Comparison of Pregnancy Outcomes in Women with Polycystic Ovarian Syndrome with and Without Glucophage

Comparison of Outcome of Pregnant Females with Polycystic Ovarian Syndrome with or Without Glucophage

The goal of this clinical trial is to learn if Glucophage (metformin) improves pregnancy outcomes in women with polycystic ovarian syndrome (PCOS). It will also evaluate the safety of Glucophage during pregnancy. The main questions it aims to answer are:

Does Glucophage reduce the risks of early pregnancy loss, preterm delivery, and gestational diabetes? Are there any medical problems associated with taking Glucophage during pregnancy? Researchers will compare Glucophage with standard care (diet and exercise) to see if it improves pregnancy outcomes in women with PCOS.

Participants will:

Take Glucophage or follow a standard diet and exercise plan throughout pregnancy.

Attend regular follow-up visits for checkups, ultrasounds, and blood tests. Have their pregnancy outcomes, such as fetal growth and gestational diabetes, recorded.

Study Overview

• Status: Not yet recruiting
• Conditions: Pregnancy Outcomes; Polycystic Ovarian Syndrome (PCOS)
• Intervention / Treatment: Procedure: Metformin (Glucophage); Procedure: Standard Care (Diet and Exercise Only)

Detailed Description

This randomized controlled trial aims to evaluate the effectiveness of Glucophage (metformin) in improving pregnancy outcomes for women with polycystic ovarian syndrome (PCOS). The study compares two groups: one receiving standard diet and exercise along with Glucophage and another receiving only standard diet and exercise. Outcomes such as early pregnancy loss, preterm delivery, gestational diabetes, intrauterine growth restriction, and fetal malformations will be assessed.

Participants will be enrolled during their first trimester and followed through delivery. Data will be collected during regular follow-up visits, including ultrasound scans and oral glucose tolerance tests. The study will use statistical analysis to determine whether Glucophage significantly improves maternal and fetal health outcomes compared to standard care. Findings will help guide clinical management strategies for PCOS during pregnancy.

• Study Type: Interventional
• Enrollment (Estimated): 70
• Phase: Not Applicable

Contacts and Locations

• Study Contact: Name: Amina Waheed, MS (OBSTETRICS & GYNAECOLOGY); Phone Number: 0331-6138096; Email: aminawaheed94@gmail.com

Participation Criteria

Eligibility Criteria

• Ages Eligible for Study: Adult
• Accepts Healthy Volunteers: No

Description

Inclusion Criteria:

Pregnant females aged 18-40 years Diagnosed with polycystic ovarian syndrome (PCOS) before conception, as per operational definition.

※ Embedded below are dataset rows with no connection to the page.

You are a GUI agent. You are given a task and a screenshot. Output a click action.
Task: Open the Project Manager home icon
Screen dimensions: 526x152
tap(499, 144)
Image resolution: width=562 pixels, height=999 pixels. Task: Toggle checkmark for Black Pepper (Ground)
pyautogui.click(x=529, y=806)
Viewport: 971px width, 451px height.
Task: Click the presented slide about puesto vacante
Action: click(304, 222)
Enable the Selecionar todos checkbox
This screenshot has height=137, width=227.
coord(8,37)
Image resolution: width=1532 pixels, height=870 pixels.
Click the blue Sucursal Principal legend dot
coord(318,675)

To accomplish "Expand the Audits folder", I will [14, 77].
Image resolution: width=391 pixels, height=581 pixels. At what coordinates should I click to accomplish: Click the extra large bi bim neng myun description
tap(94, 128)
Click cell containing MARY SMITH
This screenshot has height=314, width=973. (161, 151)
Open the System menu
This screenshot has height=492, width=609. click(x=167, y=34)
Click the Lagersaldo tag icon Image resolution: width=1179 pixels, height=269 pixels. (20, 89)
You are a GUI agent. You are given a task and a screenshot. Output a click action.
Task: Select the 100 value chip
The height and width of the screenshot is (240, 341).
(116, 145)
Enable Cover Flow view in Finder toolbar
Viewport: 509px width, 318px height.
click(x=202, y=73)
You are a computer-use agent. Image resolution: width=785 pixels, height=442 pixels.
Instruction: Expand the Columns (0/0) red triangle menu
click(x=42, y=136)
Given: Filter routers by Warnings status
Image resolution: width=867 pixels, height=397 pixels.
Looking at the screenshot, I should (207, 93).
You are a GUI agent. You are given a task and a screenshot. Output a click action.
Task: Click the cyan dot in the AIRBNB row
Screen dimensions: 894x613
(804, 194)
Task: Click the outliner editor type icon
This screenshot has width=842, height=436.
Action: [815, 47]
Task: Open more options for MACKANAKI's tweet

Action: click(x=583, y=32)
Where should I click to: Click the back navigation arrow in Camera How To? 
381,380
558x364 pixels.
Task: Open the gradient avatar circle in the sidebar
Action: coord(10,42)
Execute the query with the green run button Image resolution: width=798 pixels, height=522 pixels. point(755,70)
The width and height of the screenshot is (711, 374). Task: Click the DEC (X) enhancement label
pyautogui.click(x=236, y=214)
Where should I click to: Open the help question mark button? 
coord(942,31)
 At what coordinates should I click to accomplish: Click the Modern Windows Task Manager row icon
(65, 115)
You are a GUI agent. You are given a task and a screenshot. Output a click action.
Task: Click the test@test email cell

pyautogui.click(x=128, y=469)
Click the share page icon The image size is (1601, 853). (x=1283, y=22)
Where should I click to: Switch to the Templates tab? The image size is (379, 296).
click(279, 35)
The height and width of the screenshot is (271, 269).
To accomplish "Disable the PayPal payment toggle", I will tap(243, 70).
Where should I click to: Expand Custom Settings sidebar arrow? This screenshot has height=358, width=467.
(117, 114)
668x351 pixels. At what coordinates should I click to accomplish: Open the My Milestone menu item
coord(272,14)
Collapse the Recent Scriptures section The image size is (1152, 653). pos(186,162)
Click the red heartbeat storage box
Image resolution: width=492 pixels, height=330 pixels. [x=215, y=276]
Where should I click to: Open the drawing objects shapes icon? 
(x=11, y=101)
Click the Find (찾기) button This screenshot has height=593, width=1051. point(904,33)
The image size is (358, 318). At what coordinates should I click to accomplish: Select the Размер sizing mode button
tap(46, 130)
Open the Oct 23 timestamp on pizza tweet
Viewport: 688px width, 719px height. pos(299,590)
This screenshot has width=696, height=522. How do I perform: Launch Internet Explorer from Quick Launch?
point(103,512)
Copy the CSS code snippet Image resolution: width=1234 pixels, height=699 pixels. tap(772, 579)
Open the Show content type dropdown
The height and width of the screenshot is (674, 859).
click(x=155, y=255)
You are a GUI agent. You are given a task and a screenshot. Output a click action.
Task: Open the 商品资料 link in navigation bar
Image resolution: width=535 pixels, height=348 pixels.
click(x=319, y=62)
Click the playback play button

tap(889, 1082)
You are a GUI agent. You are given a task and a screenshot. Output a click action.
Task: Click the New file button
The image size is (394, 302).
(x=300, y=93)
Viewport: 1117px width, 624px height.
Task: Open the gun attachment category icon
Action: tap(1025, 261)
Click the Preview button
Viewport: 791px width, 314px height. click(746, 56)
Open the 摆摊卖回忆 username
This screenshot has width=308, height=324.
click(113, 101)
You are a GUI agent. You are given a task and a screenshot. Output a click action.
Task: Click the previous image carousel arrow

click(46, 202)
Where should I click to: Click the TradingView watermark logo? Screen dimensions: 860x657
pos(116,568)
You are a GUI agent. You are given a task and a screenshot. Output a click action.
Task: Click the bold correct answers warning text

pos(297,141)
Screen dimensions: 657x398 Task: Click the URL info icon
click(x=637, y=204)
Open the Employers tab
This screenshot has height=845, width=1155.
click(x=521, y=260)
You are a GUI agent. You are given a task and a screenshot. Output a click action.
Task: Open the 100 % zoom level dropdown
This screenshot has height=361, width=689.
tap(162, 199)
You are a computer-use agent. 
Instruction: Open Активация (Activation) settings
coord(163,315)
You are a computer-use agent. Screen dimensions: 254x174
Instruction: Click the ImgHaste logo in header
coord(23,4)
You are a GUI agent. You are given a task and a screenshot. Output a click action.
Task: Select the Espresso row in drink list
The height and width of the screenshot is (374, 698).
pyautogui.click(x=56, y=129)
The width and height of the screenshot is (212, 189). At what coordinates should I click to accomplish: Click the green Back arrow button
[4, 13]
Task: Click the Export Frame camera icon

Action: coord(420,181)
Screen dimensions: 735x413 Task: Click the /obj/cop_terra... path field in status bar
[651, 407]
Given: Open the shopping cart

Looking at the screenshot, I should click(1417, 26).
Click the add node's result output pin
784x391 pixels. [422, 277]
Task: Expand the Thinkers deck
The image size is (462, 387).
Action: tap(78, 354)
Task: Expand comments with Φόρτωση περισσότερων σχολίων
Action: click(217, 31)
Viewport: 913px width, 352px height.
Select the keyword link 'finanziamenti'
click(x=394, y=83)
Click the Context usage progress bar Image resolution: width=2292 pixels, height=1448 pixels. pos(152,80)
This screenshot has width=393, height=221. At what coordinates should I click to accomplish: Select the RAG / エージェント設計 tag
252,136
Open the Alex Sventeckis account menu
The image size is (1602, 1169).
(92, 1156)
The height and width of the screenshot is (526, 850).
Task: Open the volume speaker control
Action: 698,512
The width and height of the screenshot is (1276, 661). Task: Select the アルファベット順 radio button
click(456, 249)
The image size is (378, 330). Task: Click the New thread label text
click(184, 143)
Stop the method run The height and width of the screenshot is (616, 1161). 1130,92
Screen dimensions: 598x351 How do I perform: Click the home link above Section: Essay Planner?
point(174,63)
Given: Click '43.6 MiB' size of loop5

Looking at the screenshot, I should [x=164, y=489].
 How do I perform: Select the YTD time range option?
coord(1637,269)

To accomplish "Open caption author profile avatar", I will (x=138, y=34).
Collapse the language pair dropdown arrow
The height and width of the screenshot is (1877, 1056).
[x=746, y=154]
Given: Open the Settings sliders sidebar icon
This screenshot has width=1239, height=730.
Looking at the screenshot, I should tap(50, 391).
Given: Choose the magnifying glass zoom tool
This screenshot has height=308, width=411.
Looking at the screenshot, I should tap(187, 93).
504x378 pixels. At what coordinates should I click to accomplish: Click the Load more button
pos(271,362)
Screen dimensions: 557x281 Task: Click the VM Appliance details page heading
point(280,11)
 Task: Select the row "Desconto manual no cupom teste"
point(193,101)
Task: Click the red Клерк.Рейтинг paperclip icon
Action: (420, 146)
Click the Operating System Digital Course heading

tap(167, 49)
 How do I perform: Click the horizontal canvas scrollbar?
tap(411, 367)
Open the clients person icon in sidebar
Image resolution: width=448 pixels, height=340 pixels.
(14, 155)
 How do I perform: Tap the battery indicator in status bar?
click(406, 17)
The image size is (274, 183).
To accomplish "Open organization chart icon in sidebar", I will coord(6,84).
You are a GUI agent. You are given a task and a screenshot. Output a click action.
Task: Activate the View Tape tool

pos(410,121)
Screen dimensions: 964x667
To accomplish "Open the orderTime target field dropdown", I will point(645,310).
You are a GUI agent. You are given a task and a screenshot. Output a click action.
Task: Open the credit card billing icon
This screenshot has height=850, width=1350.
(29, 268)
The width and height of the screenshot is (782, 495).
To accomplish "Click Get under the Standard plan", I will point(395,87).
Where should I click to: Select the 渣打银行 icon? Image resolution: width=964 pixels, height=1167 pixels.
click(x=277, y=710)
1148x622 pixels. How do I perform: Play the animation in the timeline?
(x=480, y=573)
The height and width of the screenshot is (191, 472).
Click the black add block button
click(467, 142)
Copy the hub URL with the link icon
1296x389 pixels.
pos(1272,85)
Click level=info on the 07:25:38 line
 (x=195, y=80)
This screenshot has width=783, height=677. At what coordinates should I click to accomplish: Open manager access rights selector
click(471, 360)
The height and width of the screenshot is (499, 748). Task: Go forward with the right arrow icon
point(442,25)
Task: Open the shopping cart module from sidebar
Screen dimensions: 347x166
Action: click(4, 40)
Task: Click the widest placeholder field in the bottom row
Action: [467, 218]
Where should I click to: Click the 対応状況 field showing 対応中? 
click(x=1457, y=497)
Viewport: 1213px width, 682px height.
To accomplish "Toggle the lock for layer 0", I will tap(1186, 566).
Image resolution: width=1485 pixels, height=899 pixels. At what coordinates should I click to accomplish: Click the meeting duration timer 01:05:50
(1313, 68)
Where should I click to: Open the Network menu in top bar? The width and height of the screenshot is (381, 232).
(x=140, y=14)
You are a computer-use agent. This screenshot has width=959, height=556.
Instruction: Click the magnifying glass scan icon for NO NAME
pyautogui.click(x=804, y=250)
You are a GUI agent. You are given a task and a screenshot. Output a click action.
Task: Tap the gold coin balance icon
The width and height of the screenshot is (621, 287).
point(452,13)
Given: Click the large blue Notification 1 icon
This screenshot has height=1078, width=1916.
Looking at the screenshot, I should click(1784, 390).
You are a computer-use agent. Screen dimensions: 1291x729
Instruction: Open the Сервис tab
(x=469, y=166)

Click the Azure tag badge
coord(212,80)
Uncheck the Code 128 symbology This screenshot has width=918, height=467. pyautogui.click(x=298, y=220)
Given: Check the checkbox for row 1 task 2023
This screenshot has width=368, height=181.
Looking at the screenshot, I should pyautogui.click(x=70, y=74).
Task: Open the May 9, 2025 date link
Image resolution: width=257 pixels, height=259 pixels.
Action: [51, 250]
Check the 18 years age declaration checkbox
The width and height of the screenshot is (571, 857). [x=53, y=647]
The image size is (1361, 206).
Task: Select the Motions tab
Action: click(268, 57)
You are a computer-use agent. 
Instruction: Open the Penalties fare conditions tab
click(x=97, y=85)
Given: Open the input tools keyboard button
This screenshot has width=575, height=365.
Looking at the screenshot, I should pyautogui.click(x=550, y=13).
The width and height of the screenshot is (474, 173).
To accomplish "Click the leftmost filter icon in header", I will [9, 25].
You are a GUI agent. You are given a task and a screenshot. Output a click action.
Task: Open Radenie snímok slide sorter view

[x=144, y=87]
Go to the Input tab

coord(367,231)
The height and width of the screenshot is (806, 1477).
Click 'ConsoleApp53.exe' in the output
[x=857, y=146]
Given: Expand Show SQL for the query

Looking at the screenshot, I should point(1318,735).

Present in the 1st trimester at the booking visit. Singleton fetus on booking scan between 5th to 13th week of gestation.

Exclusion Criteria:

Females who do not give informed consent for follow-up. Females with preeclampsia (BP ≥140/90 mmHg with proteinuria >+1 on dipstick method).

Females already diagnosed with gestational diabetes (OGTT >186 mg/dl). Females already taking trial treatment (as per medical record). Twin pregnancy or abnormal placenta (assessed on ultrasound). Diagnosed hypertensives and diabetic patients.

Study Plan

How is the study designed?

Design Details

• Primary Purpose: Treatment
• Allocation: Randomized
• Interventional Model: Parallel Assignment
• Masking: None (Open Label)

Number of Arms

2

Arms and Interventions

Participant Group / Arm	Intervention / Treatment
Experimental: Glucophage Treatment Group; In this arm, participants will receive a standard diet and exercise plan along with Glucophage (metformin). Metformin will be administered starting at 500 mg daily and gradually increased to 1500 mg daily for non-obese participants and 2000 mg daily for obese participants, starting from the second week of pregnancy until delivery. The goal is to evaluate the effectiveness of Glucophage in improving pregnancy outcomes for women with PCOS, including reducing early pregnancy loss, preterm delivery, gestational diabetes, and intrauterine growth restriction.	Procedure: Metformin (Glucophage); In this intervention, participants will receive oral metformin (500 mg daily, gradually increasing to 1500 mg daily for non-obese participants and 2000 mg daily for obese participants) starting from the second week of pregnancy and continuing until delivery. Metformin will be administered in combination with a standard diet and exercise plan. The intervention aims to evaluate the impact of metformin on pregnancy outcomes in women with polycystic ovarian syndrome (PCOS), focusing on reducing complications such as early pregnancy loss, preterm delivery, gestational diabetes, and intrauterine growth restriction. Participants will be regularly monitored with follow-up visits, ultrasounds, and glucose tests to assess the effectiveness of the treatment.
Active Comparator: Standard Care Group: Participants in this arm will receive a standard diet and exercise plan but will not receive any pharmacological intervention. This group will serve as a comparison to assess the impact of Glucophage on pregnancy outcomes in women with PCOS. All participants will be closely monitored throughout the pregnancy with regular follow-up visits and ultrasounds.	Procedure: Standard Care (Diet and Exercise Only); In this intervention, participants will receive a standard diet and exercise plan designed to promote a healthy pregnancy. This intervention does not include any pharmacological treatment, such as metformin. The goal is to evaluate the pregnancy outcomes in women with polycystic ovarian syndrome (PCOS) managed with lifestyle modifications alone, without the added effect of medication. Participants will be monitored through regular follow-up visits, ultrasounds, and glucose tests to track pregnancy progress, including the occurrence of gestational diabetes, preterm delivery, early pregnancy loss, and fetal growth restriction.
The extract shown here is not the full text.